However, there are times where more resources are needed than are
available in the local environment. This is where the on-demand or
hosting center can provide additional resources.
[0038] Typically a hosting center 102 will have the following
attributes. It allows an organization to provide resources or
services to customers where the resources or services are
custom-tailored to the needs of the customer. Supporting true
utility computing usually requires creating a hosting center 102
with one or more capabilities as follows: secure remote access,
guaranteed resource availability at a fixed time or series of
times, integrated auditing/accounting/billing services, tiered
service level (QoS/SLA) based resource access, dynamic compute node
provisioning, full environment management over compute, network,
storage, and application/service based resources, intelligent
workload optimization, high availability, failure recovery, and
automated re-allocation.
[0039] A management module 108 enables utility computing by
allowing compute resources to be reserved, allocated, and
dynamically provisioned to meet the needs of internal or external
workload. Thus, at peak workload times or based on some other
criteria, the local compute environment does not need to be built
out with peak usage in mind As periodic peak resources are
required, triggers can cause overflow to the on-demand environment
and thus save money for the customer. The module 108 is able to
respond to either manual or automatically generated requests and
can guarantee resource availability subject to existing service
level agreement (SLA) or quality of service (QOS) based
arrangements. As an example, FIG. 1 shows a user 110 submitting a
job or a query to the cluster or local environment 104. The local
environment will typically be a cluster or a grid with local
workload. Jobs may be submitted which have explicit resource
requirements. Workload may have explicit requirements. The local
environment 104 will have various attributes such as operating
systems, architecture, network types, applications, software,
bandwidth capabilities, etc, which are expected by the job
implicitly. In other words, jobs will typically expect that the
local environment will have certain attributes that will enable it
to consume resources in an expected way. These expected attributes
may be duplicated in an on-demand environment or substitute
resources (which may be an improvement or less optimal) may be
provisioned in the on-demand environment.

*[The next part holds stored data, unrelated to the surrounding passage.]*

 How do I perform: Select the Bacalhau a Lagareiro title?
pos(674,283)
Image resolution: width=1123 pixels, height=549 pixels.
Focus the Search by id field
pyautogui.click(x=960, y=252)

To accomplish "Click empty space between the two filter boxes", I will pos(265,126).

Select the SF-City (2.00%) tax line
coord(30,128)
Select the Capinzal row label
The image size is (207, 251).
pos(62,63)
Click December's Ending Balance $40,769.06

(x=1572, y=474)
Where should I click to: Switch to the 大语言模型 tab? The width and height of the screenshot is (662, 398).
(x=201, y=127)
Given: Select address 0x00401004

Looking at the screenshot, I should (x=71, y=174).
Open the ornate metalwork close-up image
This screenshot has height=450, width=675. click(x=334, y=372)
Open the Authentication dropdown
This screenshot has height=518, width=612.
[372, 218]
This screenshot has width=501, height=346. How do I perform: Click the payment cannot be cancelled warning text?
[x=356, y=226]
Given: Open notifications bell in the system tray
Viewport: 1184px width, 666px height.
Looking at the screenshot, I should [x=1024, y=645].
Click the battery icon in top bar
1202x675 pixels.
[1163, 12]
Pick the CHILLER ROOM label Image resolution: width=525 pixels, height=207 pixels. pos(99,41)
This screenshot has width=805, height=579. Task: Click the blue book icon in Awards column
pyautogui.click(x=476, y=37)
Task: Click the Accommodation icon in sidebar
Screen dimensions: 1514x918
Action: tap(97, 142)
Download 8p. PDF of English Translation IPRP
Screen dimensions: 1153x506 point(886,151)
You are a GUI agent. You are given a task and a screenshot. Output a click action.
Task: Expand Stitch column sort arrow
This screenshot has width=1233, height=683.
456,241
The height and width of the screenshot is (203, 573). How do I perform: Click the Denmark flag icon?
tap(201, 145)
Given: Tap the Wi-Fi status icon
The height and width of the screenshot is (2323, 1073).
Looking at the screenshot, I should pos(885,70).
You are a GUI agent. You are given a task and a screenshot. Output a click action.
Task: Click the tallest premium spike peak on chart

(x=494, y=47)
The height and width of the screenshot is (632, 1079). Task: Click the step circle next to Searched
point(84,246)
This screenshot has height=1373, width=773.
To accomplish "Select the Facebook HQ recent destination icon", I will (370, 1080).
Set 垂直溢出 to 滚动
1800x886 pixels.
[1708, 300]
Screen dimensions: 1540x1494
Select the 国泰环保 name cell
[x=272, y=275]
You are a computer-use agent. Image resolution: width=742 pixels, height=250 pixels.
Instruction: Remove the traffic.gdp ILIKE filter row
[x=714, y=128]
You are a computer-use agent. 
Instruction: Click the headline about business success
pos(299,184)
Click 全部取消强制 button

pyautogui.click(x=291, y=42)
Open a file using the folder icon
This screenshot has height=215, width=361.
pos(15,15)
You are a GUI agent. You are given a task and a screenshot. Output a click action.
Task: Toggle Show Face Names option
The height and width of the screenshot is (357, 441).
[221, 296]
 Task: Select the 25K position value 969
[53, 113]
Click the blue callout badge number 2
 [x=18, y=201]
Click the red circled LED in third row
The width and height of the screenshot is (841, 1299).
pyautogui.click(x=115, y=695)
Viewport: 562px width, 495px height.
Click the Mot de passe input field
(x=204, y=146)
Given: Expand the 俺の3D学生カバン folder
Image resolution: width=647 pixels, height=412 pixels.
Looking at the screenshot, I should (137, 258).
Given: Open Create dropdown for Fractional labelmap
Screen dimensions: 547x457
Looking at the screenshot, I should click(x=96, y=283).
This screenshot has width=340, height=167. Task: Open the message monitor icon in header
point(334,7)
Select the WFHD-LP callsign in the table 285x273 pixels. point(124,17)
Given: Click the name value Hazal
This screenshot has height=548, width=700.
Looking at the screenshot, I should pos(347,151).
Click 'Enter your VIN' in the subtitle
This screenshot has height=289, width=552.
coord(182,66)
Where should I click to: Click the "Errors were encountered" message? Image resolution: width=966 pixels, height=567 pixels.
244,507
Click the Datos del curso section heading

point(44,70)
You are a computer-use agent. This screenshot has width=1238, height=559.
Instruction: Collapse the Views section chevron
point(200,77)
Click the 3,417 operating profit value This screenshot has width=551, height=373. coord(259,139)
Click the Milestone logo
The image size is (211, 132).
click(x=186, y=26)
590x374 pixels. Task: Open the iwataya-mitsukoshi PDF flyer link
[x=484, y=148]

[0040] Other software is shown by way of example in a distributed
resource manager such as Torque 128 and various nodes 130, 132 and
134. The management modules (both master and/or slave) may interact
and operate with any resource manager, such as Torque, LSF, SGE,
PBS and LoadLeveler and are agnostic in this regard. Those of skill
in the art will recognize these different distributed resource
manager software packages.
[0041] A hosting master or hosting management module 106 may also
be an instance of a Moab.TM. software product with hosting center
capabilities to enable an organization to dynamically control
network, compute, application, and storage resources and to
dynamically provision operating systems, security, credentials, and
other aspects of a complete end-to-end compute environment. Module
106 is responsible for knowing all the policies, guarantees,
promises and also for managing the provisioning of resources within
the utility computing space 102. In one sense, module 106 may be
referred to as the "master" module in that it couples and needs to
know all of the information associated with both the utility
environment and the local environment. However, in another sense it
may be referred to as the slave module or provisioning broker
wherein it takes instructions from the customer management module
108 for provisioning resources and builds whatever environment is
requested in the on-demand center 102. A slave module would have
none of its own local policies but rather follows all requests from
another management module. For example, when module 106 is the
slave module, then a master module 108 would submit automated or
manual (via an administrator or user) requests that the slave
module 106 simply follows to manage the build out of the requested
environment. Thus, for both IT and end users, a single easily
usable interface can increase efficiency, reduce costs including
management costs and improve investments in the local customer
environment. The interface to the local environment which also has
the access to the on-demand environment may be a web-interface or
access portal as well. Restrictions of feasibility only may exist.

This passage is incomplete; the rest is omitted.